Le opposizioni non ci stanno. La segretaria dem, in un post su Instagram, considera la manovra uno stratagemma «per coprire il fallimento totale della propaganda del Governo, con l’utilizzo di 800 milioni di euro degli italiani che si potevano usare per assumere medici e infermieri». I costi di questa nuova soluzione sono effettivamente maggiori, perché data «la normativa europea vigente che non consente di delocalizzare un centro di rimpatri in un Paese terzo», i migranti mandati in Albania non potrebbero essere rimpatriati direttamente nel paese di destinazione ma verrebbero comunque riportati in Italia. Inoltre, prosegue Schlein, «il protocollo prevede che solo una piccola parte dei centri albanesi possa essere utilizzato come CPR, per un totale di meno di 50 posti. Quindi, per convertirli tutti bisognerebbe rivedere il protocollo con l’Albania. Sostenere che questa conversione non avrebbe costi maggiori è semplicemente ridicolo».
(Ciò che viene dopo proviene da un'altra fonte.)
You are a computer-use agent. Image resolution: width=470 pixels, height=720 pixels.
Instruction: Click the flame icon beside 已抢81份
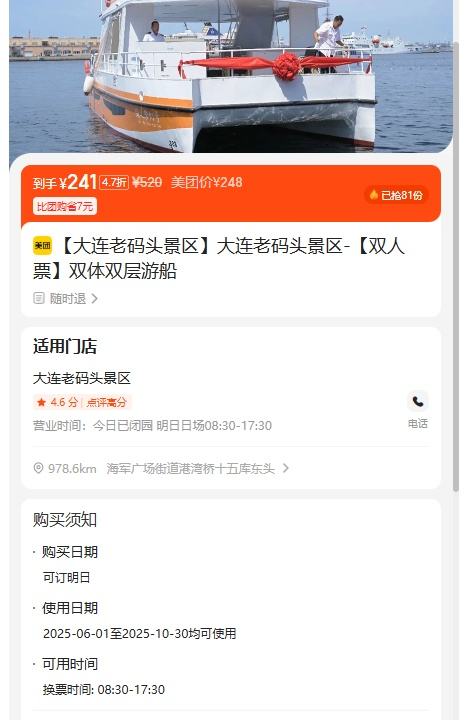(x=374, y=195)
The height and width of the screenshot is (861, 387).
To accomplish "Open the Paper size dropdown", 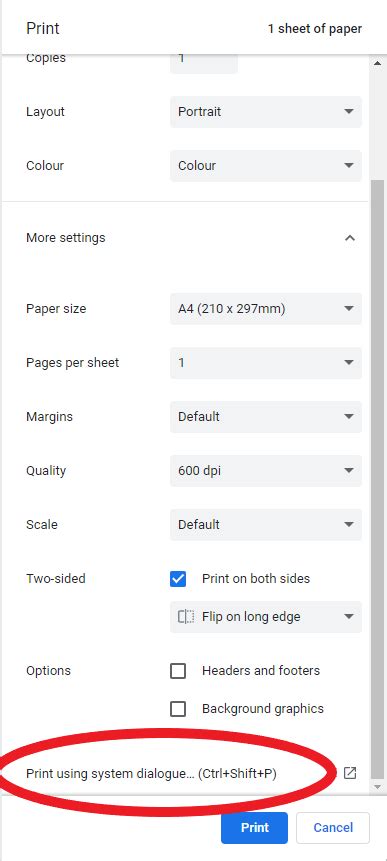I will (x=266, y=309).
L’ultimissima misura del Governo riguarda invece le nuove limitazioni allo ius sanguinis, principio giuridico per cui l’individuo eredita la propria nazionalità dai genitori, che gli viene trasmessa per linea di sangue. Secondo le regole finora esistite, chiunque possa provare l’esistenza di un antenato italiano vissuto dopo la nascita del Regno d’Italia, può richiedere la cittadinanza. Con le nuove restrizioni, però, l’albero genealogico viene interrotto ai nonni, non si può cercare più indietro nel tempo. Tajani ha citato l’affollamento dei Consolati, bombardati dalle richieste di cittadini che scavano nel loro albero genealogico alla ricerca di antenati italiani e certificati di nascita. «Stiamo lottando fortemente contro chi vuole lucrare dall’opportunità di divenire cittadino italiano», contro la commercializzazione e gli abusi dei passaporti, riporta Reuters. Secondo il quotidiano economico argentino Ámbito Financiero, solo nel 2024 sono 30.000 gli argentini che hanno ottenuto la cittadinanza italiana, 20.000 i brasiliani. Tutte cifre destinate a crollare con le nuove misure.